Just getting started and am new to saltwater. I noticed an 'all-in-one' approach to jellyfish tanks at Kickstarter, which sent me searching for nano-aquarium, and then I found El Fab's great Simple Guide and his awesome Sexy Pico thread and I was hooked! I did check out bio-cubes a couple of years ago, but for me, still too big.

 

Frankly, I truly believe there's a dormant market for pico-reefs, if it can be made simple enough. That's why the Kickstarter project funded so quickly-- a friend of mine told me folks desire an analog desktop device instead of all the digital computers, cameras, TVs, TiVos, etc.. Makes sense. That's where I'm keeping mine-- next to my computer.

 

That said, I'm not sure it's possible to create such a simple Pico. And frankly, there's not much out there as far as a really good Quick Start for Picos (hint: El Fab or someone should write an E-Book and sell it for $20-- bet they would make a killing ;-)

 

Actually reading about all the experiences in this forum seems to be the best education one can get.
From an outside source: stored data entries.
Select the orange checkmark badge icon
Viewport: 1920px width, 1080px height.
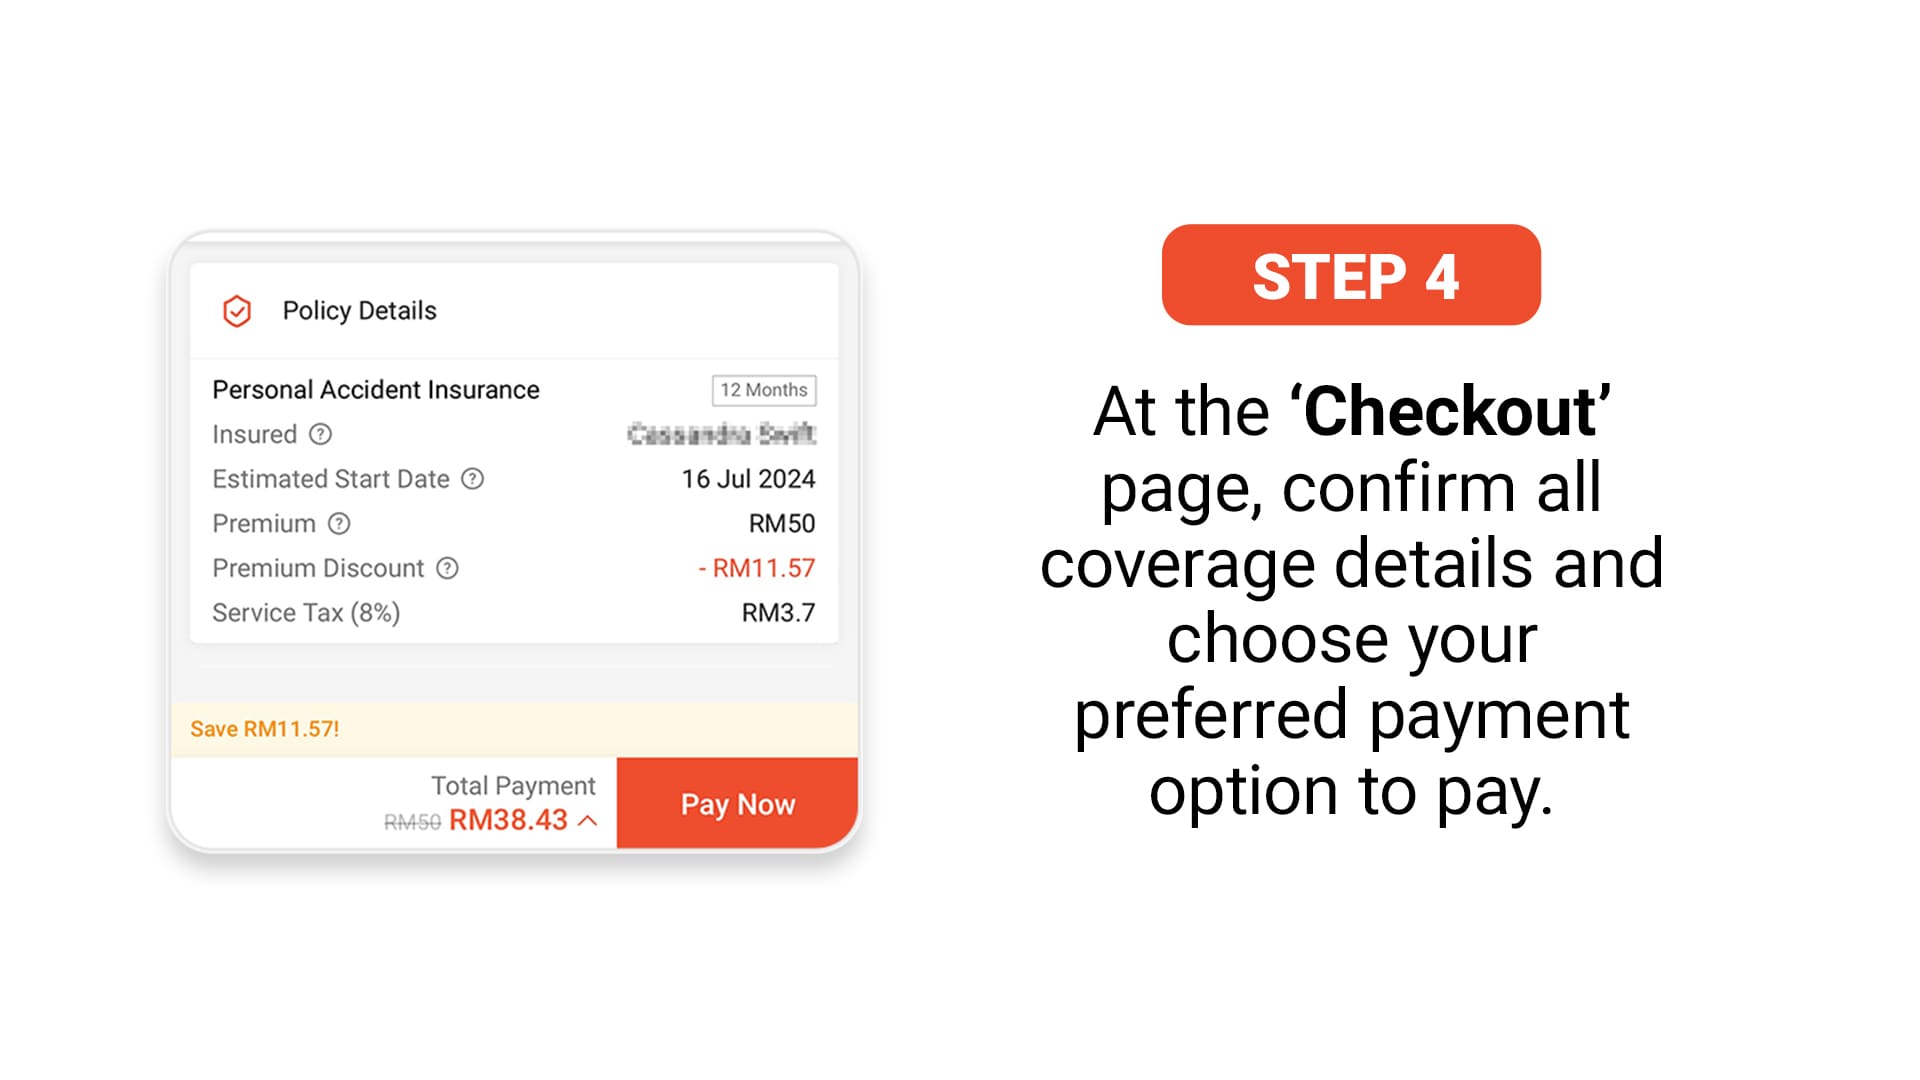(236, 311)
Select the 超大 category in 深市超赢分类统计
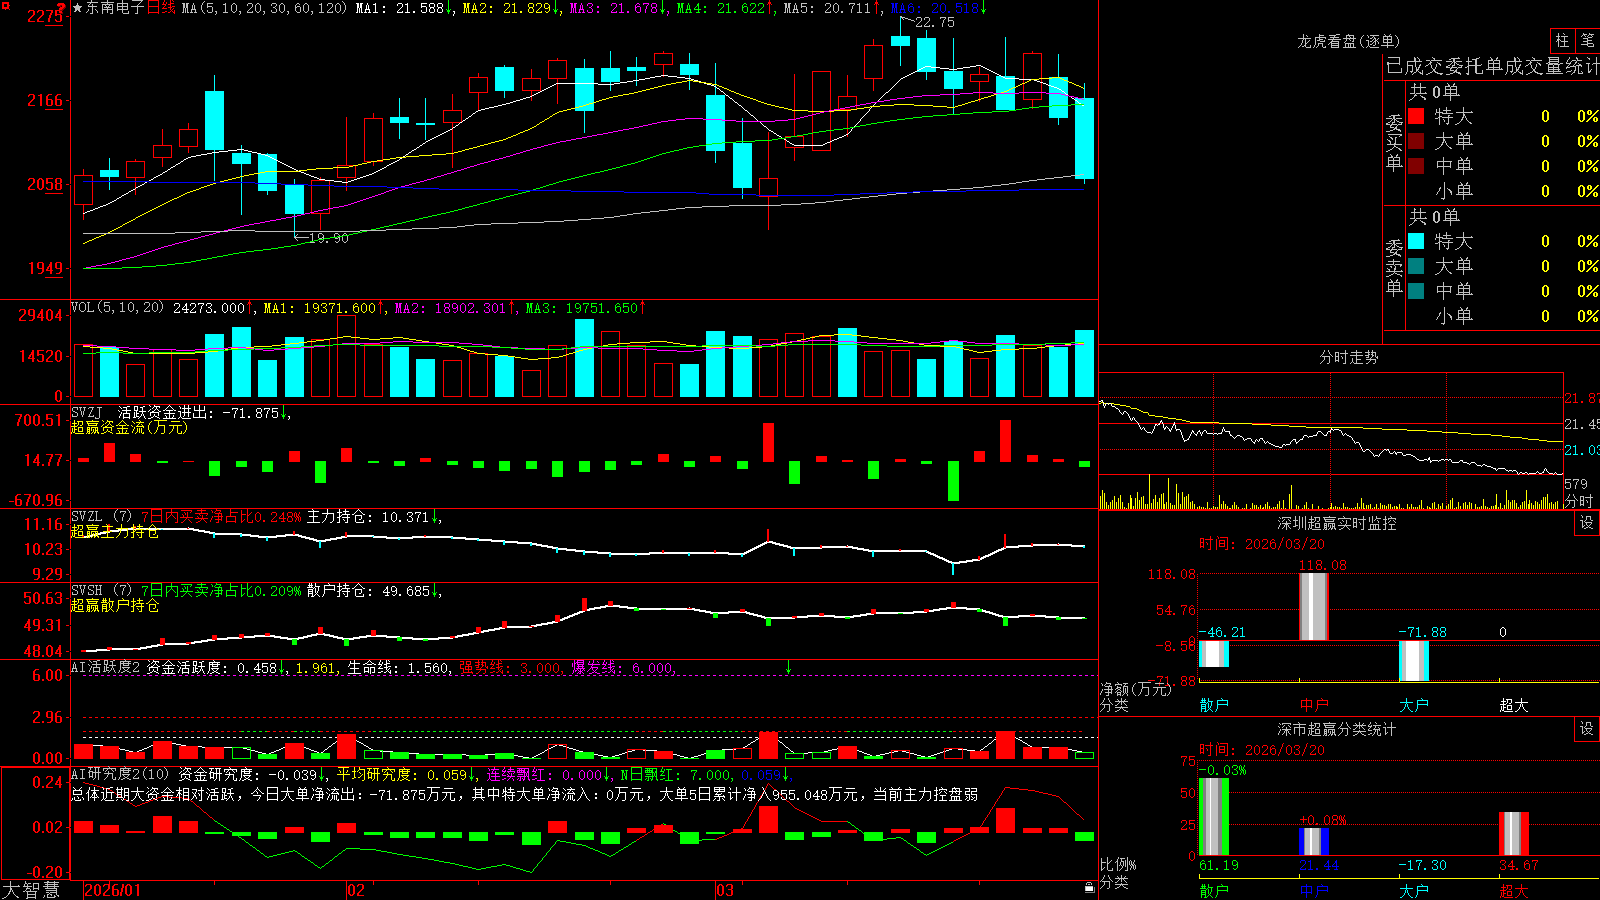 point(1514,890)
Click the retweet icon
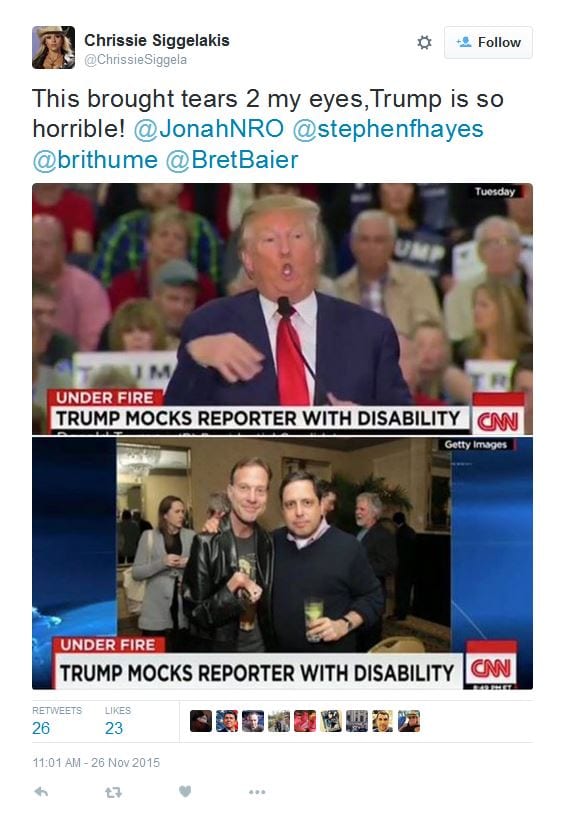Screen dimensions: 563x819 (113, 792)
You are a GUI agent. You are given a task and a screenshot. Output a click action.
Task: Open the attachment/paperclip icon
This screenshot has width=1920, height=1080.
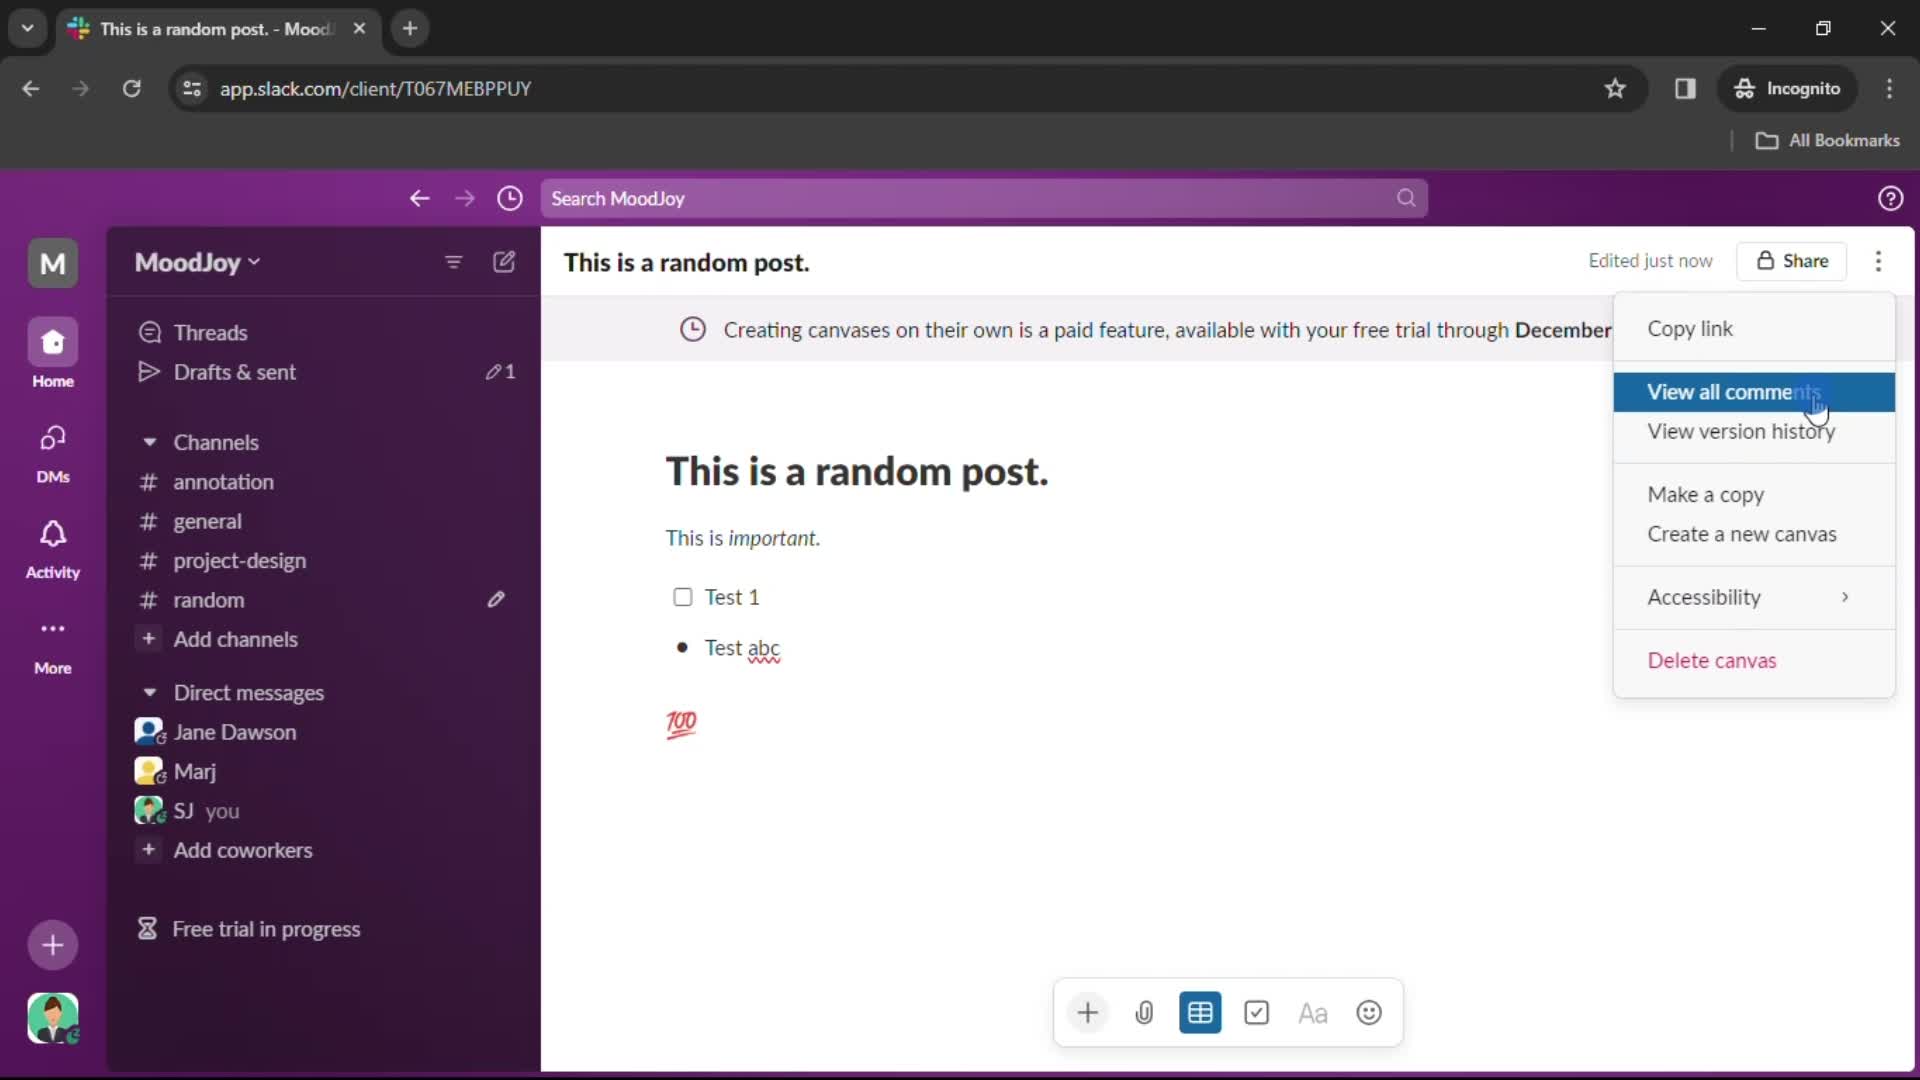[x=1143, y=1013]
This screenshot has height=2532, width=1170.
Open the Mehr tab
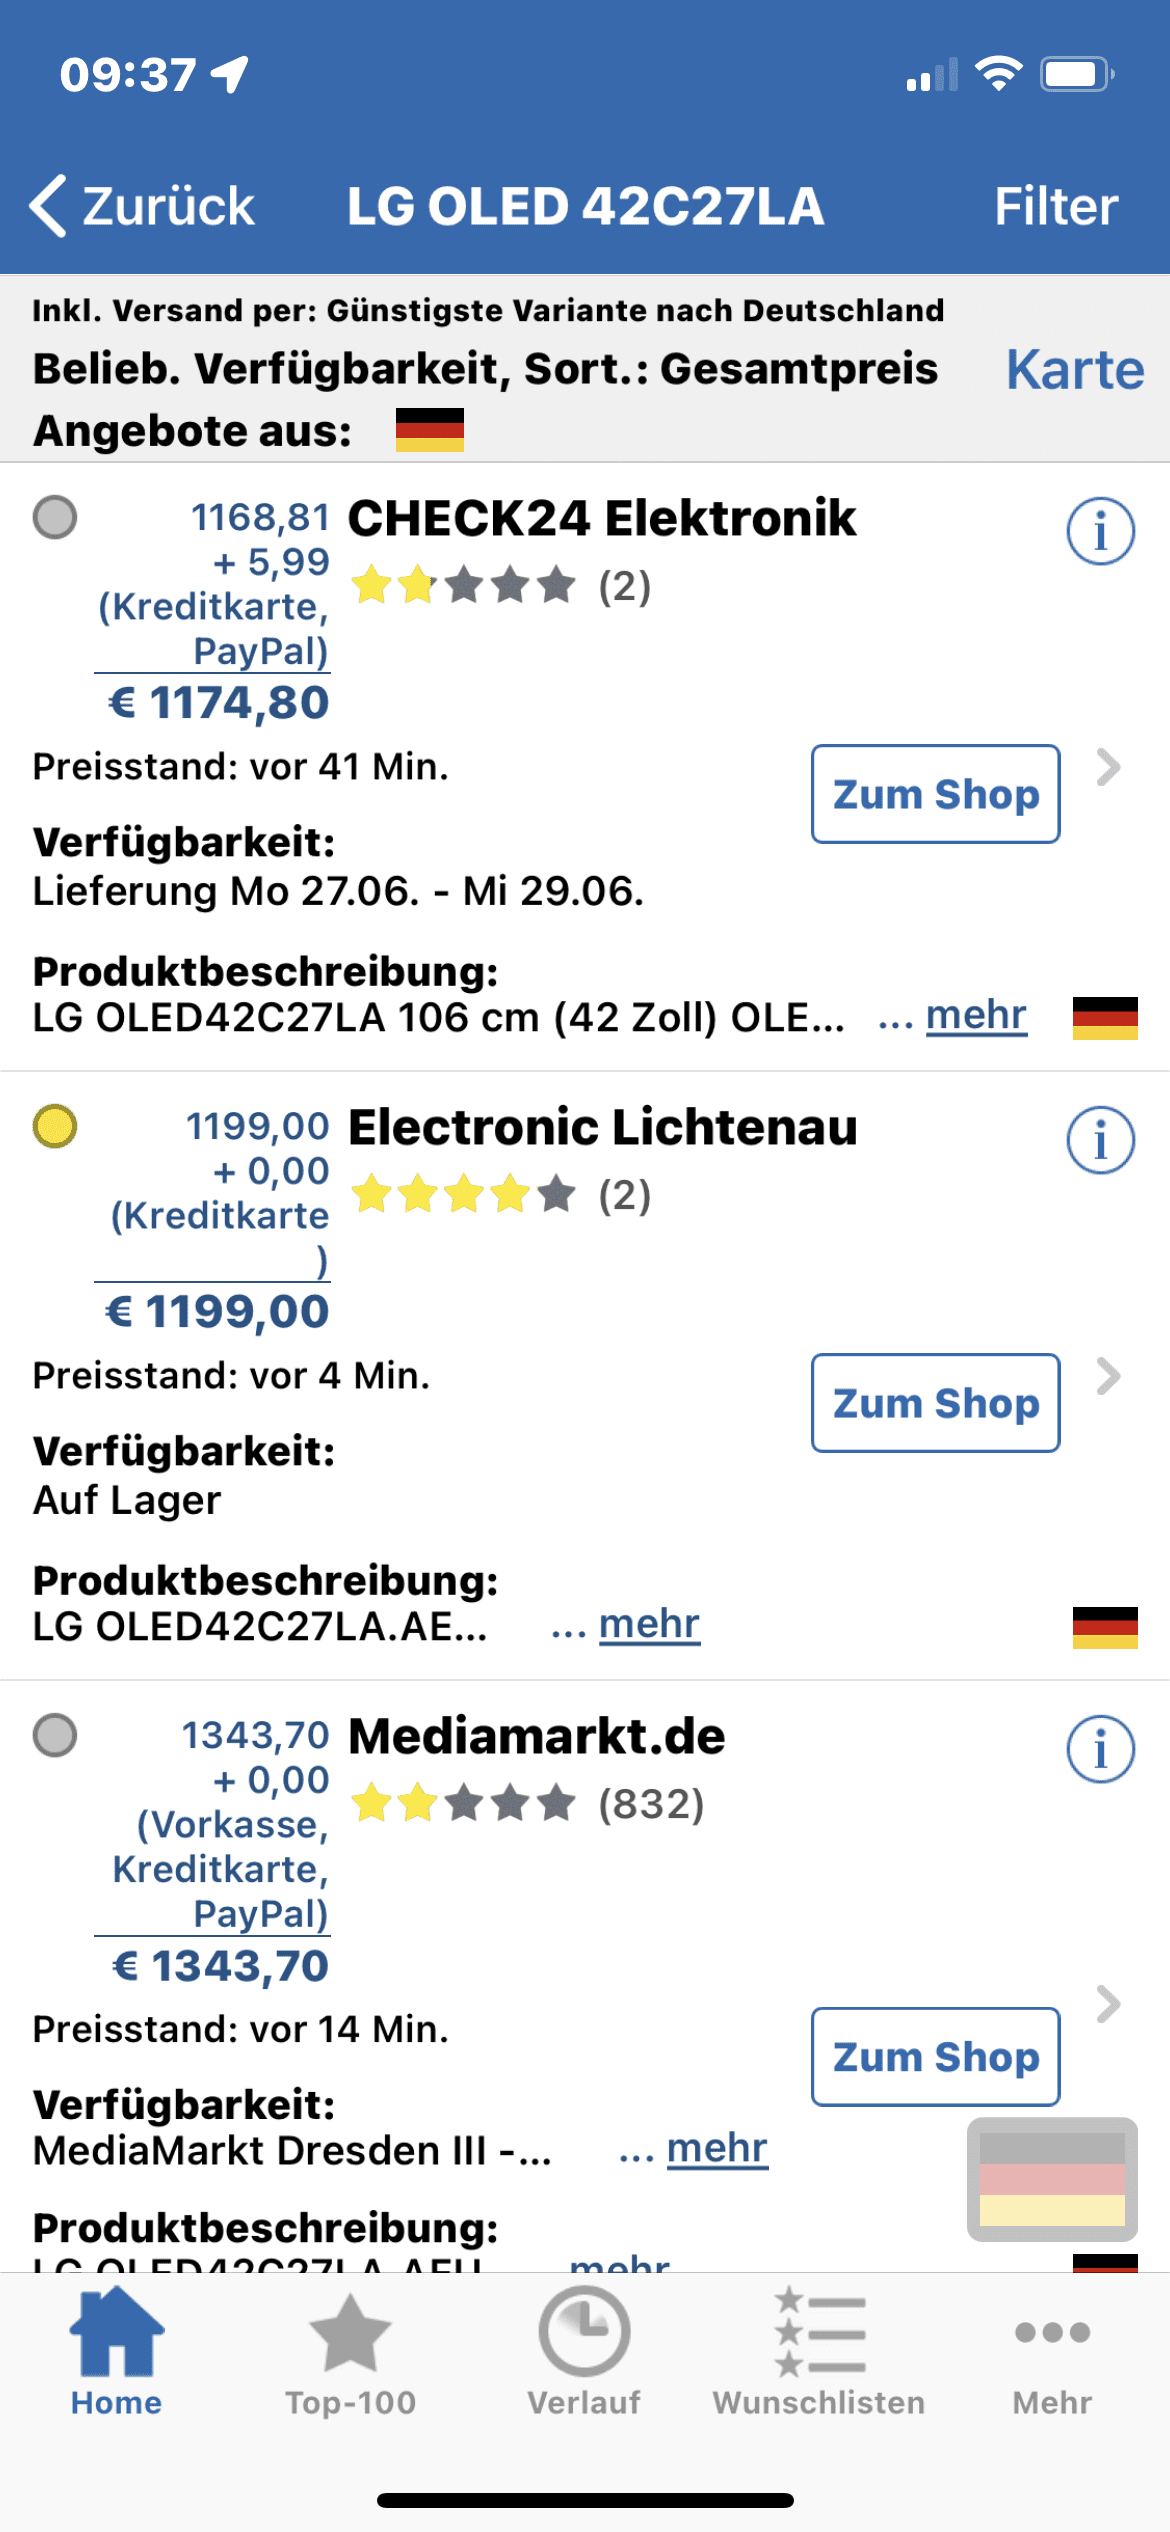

So, here I am, starting my own thread. Please let me know if you see me making any mistakes!

 

OK, now here's what I have so far:

 

The aquarium is a most unique Bending Glass Tank AQUA H20 AQ-35 3.5 gallon aquarium. It was the last one at the LFS, and had been sitting on the shelf for quite some time. I cannot find mention of another one like it anywhere on the Internet. Has anyone else seen this one?

 

IMO, it's great! It has full radiused front L/R corners, and 90 degree corners in the back. The front is flat, not an arc, which should make for better and distortion free photography. It comes with a 4/5 covered glass top with clips (rear open for HOB and other stuff). Bottom is glass too! So far, it seems to be just the right size.

 

I've added to it an AC-30 power filter. I'm not sure it's big enough to convert later to a fuge, but I guess I'll cross that road later. I also have a Fluvial PCL 13W compact lamp. Good enough to get started, but I've already put in an order for one of these LED lamps-- it's exactly the same length as the aquarium, but I'm not sure how I'm going to mount it (ideas???).

 

p-75429-58185-fish-supplies.jpg

 

I've ordered at Rio 50 powerhead which should increase the flow. I'll put it in when the tank is finished cycling.

 

aqua01.png

 

  1. Just set up. That's the light which will be replaced.
  2. The next morning. The tank gets morning sun. I *think* this is good? Those are chopsticks.
  3. Traditional Filter
  4. Live rock.

 

I'm using cured live rock. I waited a couple of days then added 2 hermit crabs only to find another one was already in the tank.

 

Here are my current readings:

 

aqua2.png

 

I'm now waiting for this thing to cycle. My LFS tells me I can start adding a couple hardy LPS corals this weekend, though I'm not sure. He says with this particular LR, it's finished cycling after a couple days. I haven't ever read anything about this. Any thoughts?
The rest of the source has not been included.